In 2005, Chris Noth reprised his L&O role as Detective Mike Logan for the show's fourth season. This appearance led to Noth joining the cast in the fifth season, appearing in the starring role for half the episodes of the season. Noth remained with the show for three seasons before departing in 2008.

Also appearing in their roles from L&O, during L&O: CIs fifth season, were Fred Dalton Thompson in the episode "In the Wee Small Hours: Part 2" and Carolyn McCormick in the episode "To the Bone".

On June 15, 2008, Mary McCormack made a guest appearance in the seventh season episode "Contract", as Mary Shannon, her character from In Plain Sight. At the time of the original airing, In Plain Sight followed L&O: CI on the USA Network.

====From Law & Order: Criminal Intent====
In the 14th season of Law & Order: Special Victims Unit (L&O: SVU), Kathryn Erbe reprised her role as Alexandra Eames in the episodes "Acceptable Loss" and "Poisoned Motive". Also, in this L&O: SVU season, Denis O'Hare guest starred as his character Father Shea from the Criminal Intent episode "Last Rites" for the L&O: SVU episode "Presumed Guilty".

Jo, a 2013 series created by René Balcer, featured Olivia d'Abo reprising her role as Nicole Wallace in its last episode.

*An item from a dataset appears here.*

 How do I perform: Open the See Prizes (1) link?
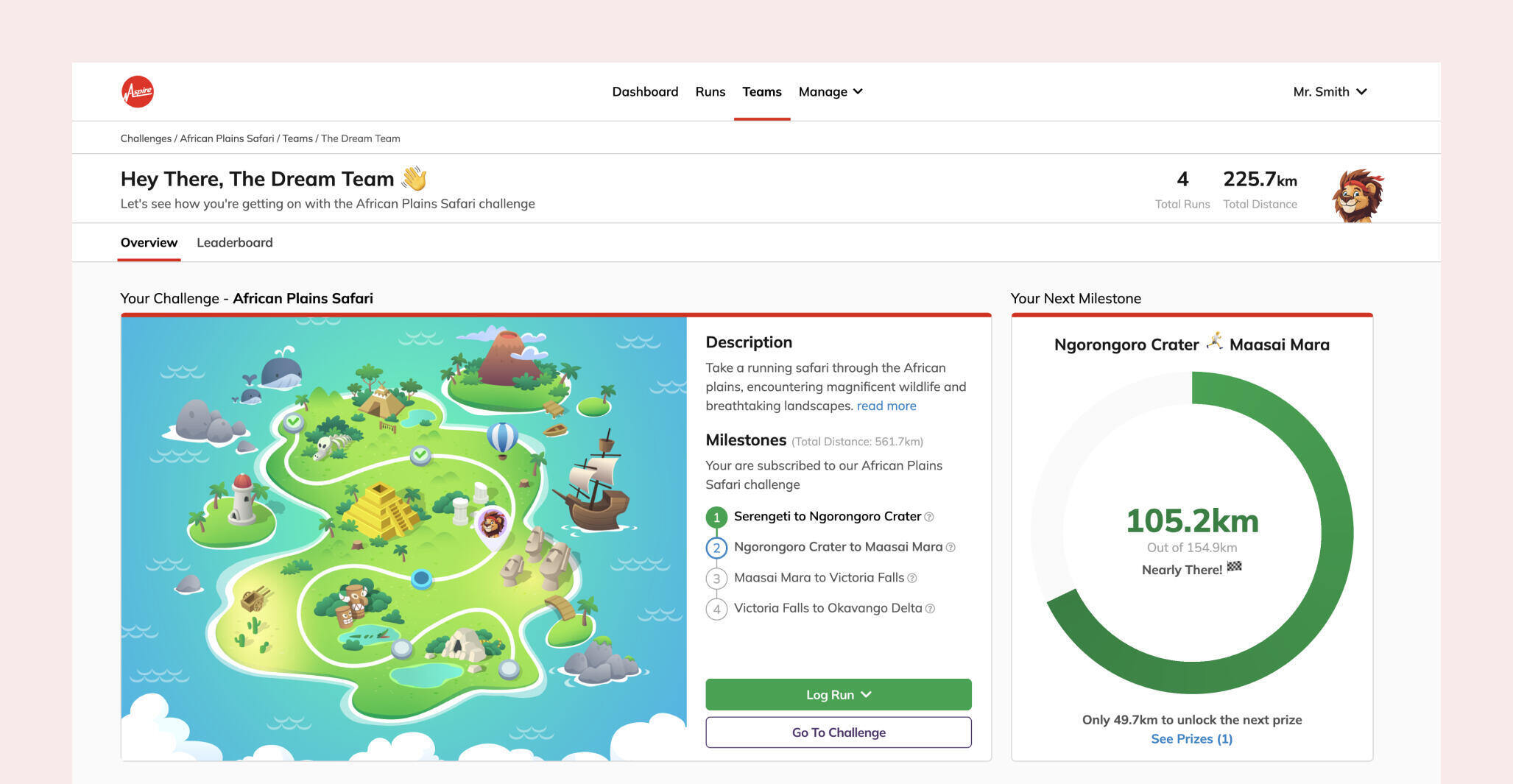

In the 22nd season of L&O: SVU, Annabella Sciorra reprised her role as Detective (now Lieutenant) Carolyn Barek in the episode "Hunt, Trap, Rape, and Release".

===French adaptation===

In July 2005, NBC Universal sold the format of Law & Order: Criminal Intent to French channel TF1 Alma Productions to create a French remake of the show. The show mirrors the content of the original American stories, although it is set in Paris and is adjusted for language and culture. The show ran for 20 episodes over three seasons between May 2007 to November 2008.

===Russian adaptation===
A Russian version of L&O: CI (shot in Moscow with Russian actors) premiered in March 2007, where it was shown back-to-back with the Russian version of Law & Order: Special Victims Unit, to become one of Russia's top-rated series. As a result, the initial order of eight episodes has been expanded to some 40 episodes. The show is entitled Закон и порядок. Преступный умысел (translation: Law & Order: Criminal Intent).

===Canadian adaptation===
On February 22, 2024 a Canadian adaptation of L&O: CI named Law & Order Toronto: Criminal Intent premiered on Canadian television network Citytv. It was renewed for two more seasons in June 2024.